Andrès Rozental, fondateur du Conseil mexicain des relations internationales, a rappelé que le Mexique figure parmi les pays les plus touchés par la Covid-19, les statistiques officielles étant sans doute sous-estimées.  Il a noté que l’actuel président du Mexique, Andrés Manuel López Obrador, de la même manière que Donald Trump et Joao Bolsonaro au Brésil, a commencé par adopter une attitude de déni face à la pandémie, pendant six ou sept mois, refusant de porter le masque. « La seule différence entre les trois hommes est que notre président n’a pas été contaminé, bien que de nombreuses personnes auraient aimé qu’il le soit, juste pour comprendre le virus un peu mieux. »

Revenant sur le cas des Etats-Unis, Andrès Rozental a affirmé que si « une série Netflix devait être fait sur la pandémie, on serait entre la science-fiction et l’incrédulité totale. Il est incroyable de voir des gens faire la queue pendant des heures pour avoir un peu de nourriture, et des décideurs qui n’assument pas leurs responsabilités, faisant de la politique par temps de pandémie ». Il a estimé « ridicules » les conversations actuelles sur la nécessité ou non d’obliger les gens à porter des masques ou se faire vacciner. « Nous portons tous des ceintures de sécurité en voiture, sans penser qu’elles empiètent sur nos droits fondamentaux ».

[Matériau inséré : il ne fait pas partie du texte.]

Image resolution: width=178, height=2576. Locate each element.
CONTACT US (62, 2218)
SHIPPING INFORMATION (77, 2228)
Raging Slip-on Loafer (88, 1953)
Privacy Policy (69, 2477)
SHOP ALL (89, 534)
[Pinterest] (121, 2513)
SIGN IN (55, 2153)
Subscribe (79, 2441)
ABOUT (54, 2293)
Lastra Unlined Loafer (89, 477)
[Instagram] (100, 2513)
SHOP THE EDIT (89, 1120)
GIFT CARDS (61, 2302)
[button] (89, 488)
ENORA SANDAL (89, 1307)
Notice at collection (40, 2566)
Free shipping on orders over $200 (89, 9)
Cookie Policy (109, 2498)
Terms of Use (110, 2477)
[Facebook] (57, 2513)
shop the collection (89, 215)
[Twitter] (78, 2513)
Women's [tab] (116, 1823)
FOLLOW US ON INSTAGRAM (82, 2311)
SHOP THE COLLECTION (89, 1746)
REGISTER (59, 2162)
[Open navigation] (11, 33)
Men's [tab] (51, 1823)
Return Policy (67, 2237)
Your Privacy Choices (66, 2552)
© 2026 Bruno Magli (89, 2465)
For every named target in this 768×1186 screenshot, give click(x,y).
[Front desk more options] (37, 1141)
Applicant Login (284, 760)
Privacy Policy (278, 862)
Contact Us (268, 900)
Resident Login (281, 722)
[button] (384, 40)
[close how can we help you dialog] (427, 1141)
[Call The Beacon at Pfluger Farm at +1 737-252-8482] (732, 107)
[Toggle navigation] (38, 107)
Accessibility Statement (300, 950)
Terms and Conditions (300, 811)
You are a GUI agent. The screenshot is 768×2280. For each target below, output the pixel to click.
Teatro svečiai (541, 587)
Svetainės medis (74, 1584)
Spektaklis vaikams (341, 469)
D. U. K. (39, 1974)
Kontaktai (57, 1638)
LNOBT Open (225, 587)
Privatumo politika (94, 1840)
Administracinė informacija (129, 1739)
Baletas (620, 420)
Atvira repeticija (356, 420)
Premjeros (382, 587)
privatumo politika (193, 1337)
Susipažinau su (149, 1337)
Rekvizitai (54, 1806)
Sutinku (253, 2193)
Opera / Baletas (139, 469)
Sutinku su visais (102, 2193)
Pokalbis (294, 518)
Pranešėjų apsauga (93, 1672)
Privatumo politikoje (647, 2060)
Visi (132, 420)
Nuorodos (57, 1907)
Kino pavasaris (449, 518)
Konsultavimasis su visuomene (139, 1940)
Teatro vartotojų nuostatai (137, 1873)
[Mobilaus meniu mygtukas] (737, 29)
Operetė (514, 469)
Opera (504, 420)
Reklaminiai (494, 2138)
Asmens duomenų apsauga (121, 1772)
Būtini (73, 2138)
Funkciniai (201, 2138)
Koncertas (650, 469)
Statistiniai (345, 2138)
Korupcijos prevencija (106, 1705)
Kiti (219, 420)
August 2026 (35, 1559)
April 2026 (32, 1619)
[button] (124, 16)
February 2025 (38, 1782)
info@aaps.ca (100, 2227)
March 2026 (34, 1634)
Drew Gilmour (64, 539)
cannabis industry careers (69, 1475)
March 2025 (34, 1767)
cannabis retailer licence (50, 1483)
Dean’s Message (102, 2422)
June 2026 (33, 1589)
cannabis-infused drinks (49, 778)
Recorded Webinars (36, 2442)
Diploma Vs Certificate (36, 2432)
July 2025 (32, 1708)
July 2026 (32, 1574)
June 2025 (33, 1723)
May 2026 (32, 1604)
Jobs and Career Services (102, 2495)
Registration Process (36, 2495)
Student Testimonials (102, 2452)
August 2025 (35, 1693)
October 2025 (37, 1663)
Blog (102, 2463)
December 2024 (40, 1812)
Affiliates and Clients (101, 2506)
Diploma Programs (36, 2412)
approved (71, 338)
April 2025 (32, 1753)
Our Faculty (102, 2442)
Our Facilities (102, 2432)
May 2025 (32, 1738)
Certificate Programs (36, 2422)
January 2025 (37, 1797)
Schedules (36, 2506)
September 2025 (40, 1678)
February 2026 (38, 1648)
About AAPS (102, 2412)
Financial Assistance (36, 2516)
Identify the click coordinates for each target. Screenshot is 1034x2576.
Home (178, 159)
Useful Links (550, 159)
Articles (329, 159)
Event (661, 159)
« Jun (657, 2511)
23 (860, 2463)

Sur la situation en Afrique du Sud, Nchimunya Hamukoma, stratège politique pour l’Institut des futurs africains, a brossé un tableau de la situation : un confinement très strict dès le 27 mars 2020, alors que le pays ne comptait que 1000 cas, le port du masque obligatoire, et un bilan aujourd’hui de 818 000 personnes contaminées et 22 000 morts. « Nous sommes en pleine seconde vague, et tout le monde se sent très concerné », a-t-elle ajouté. « Notre système économique est tellement inégal que la crise Covid n’a fait qu’amplifier la situation. Nous voyons clairement nos systèmes tels qu’ils sont. Voulons-nous les perpétuer ? »


Jessica Gottsleben (USA), responsable de l’innovation au Young Leaders Council, a dépeint une situation « désastreuse » aux Etats-Unis, où 8 millions de personnes sont tombées dans la pauvreté cette année.

Dans un témoignage poignant, elle a indiqué avoir peur pour sa propre famille, et rappelé qu’en Floride, où elle vit, le gouverneur a battu campagne sans porter de masque, ni fermer les parcs d’attraction. « Un scientifique dans mon Etat a été tenu en joue pour avoir dit la vérité, de même que des journalistes. Il n’y a tout simplement pas d’économie sans vies humaines, et nous devons repenser la façon dont les crises sont gérées, car nous n’en sommes pas à bout : le changement climatique arrive ».